Sensationsurteil des EuGH: Widerruf von Millionen Immobilien- und Autokrediten möglich

Ganz aktuell hat der Europäische Gerichtshof (EuGH) mit Urteil vom 26.3.2020, Az.: C-66/19, die Widerrufsinformationen in unzähligen Verbraucherkreditverträgen als intransparent und damit rechtswidrig eingestuft. Millionen von Immobilien- und Autokrediten könnten damit nach dieser Entscheidung noch widerruflich sein.

Der sog. Kaskadenverweis
Darlehensverträge von Verbrauchern, die seit dem 10.6.2010 abgeschlossen wurden, enthielten in ihren Widerrufsinformationen folgende Regelung:

"Die Frist beginnt nach Vertragsschluss, aber erst, nachdem der Darlehensnehmer alle Pflichtangaben nach § 492 Abs. 2 BGB (z.B. Angaben zur Art des Darlehens, (...) zum Nettodarlehensbetrag, (...) zur Vertragslaufzeit (...) erhalten hat."

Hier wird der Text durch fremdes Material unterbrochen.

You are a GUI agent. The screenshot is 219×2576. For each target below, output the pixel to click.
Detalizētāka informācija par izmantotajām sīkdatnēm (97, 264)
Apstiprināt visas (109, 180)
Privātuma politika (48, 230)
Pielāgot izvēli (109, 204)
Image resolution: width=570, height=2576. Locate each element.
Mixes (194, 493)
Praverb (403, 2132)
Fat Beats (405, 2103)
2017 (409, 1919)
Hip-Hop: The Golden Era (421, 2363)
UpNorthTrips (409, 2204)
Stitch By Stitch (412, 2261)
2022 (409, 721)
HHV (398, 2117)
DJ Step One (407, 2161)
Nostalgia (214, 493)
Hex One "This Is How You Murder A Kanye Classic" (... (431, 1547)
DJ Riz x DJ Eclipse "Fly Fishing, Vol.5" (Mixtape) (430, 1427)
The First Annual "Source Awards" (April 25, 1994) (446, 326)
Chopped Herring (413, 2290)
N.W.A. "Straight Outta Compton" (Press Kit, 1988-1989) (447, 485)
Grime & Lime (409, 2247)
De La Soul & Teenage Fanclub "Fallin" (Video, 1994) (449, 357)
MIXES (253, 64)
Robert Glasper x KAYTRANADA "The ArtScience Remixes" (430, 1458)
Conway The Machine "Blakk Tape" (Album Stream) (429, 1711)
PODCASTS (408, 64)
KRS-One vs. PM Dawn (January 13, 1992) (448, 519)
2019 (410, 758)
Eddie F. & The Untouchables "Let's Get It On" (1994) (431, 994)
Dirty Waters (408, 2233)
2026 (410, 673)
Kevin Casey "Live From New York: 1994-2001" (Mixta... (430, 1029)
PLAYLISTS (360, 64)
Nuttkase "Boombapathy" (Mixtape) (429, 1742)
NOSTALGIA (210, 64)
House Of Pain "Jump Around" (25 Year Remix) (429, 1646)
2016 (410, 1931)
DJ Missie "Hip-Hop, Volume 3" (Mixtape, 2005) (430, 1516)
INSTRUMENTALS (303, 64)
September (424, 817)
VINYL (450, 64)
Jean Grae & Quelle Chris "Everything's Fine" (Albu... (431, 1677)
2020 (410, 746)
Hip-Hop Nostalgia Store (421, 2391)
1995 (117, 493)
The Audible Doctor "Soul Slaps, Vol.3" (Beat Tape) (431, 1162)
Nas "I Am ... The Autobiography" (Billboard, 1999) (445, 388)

Die Frist zum Widerruf beginnt damit erst, wenn alle Pflichtangaben gegenüber dem Verbraucher ordnungsgemäß erteilt wurden. Die genannte Formulierung verweist nun mit lediglich beispielhaften Aufzählungen auf die Vorschrift des § 492 Abs. 2 BGB, die wiederum auf das Einführungsgesetz zum Bürgerlichen Gesetzbuch verweist. Die Vorschriften dort sind unübersichtlich, da sie nicht vollumfänglich jede Kreditart betreffen. Für einen juristischen Laien eine kaum lösbare Aufgabe.

Die Entscheidung des EuGH
Die Entscheidung des LG Saarbrücken, diese Formulierung dem EuGH vorzulegen, überraschte dennoch zunächst, hatte doch der BGH in der Vergangenheit mehrfach betont, dass er diese Verweisung für rechtmäßig halte, so auch im Urteil vom 22.11.2016, Az.: XI ZR 434/15.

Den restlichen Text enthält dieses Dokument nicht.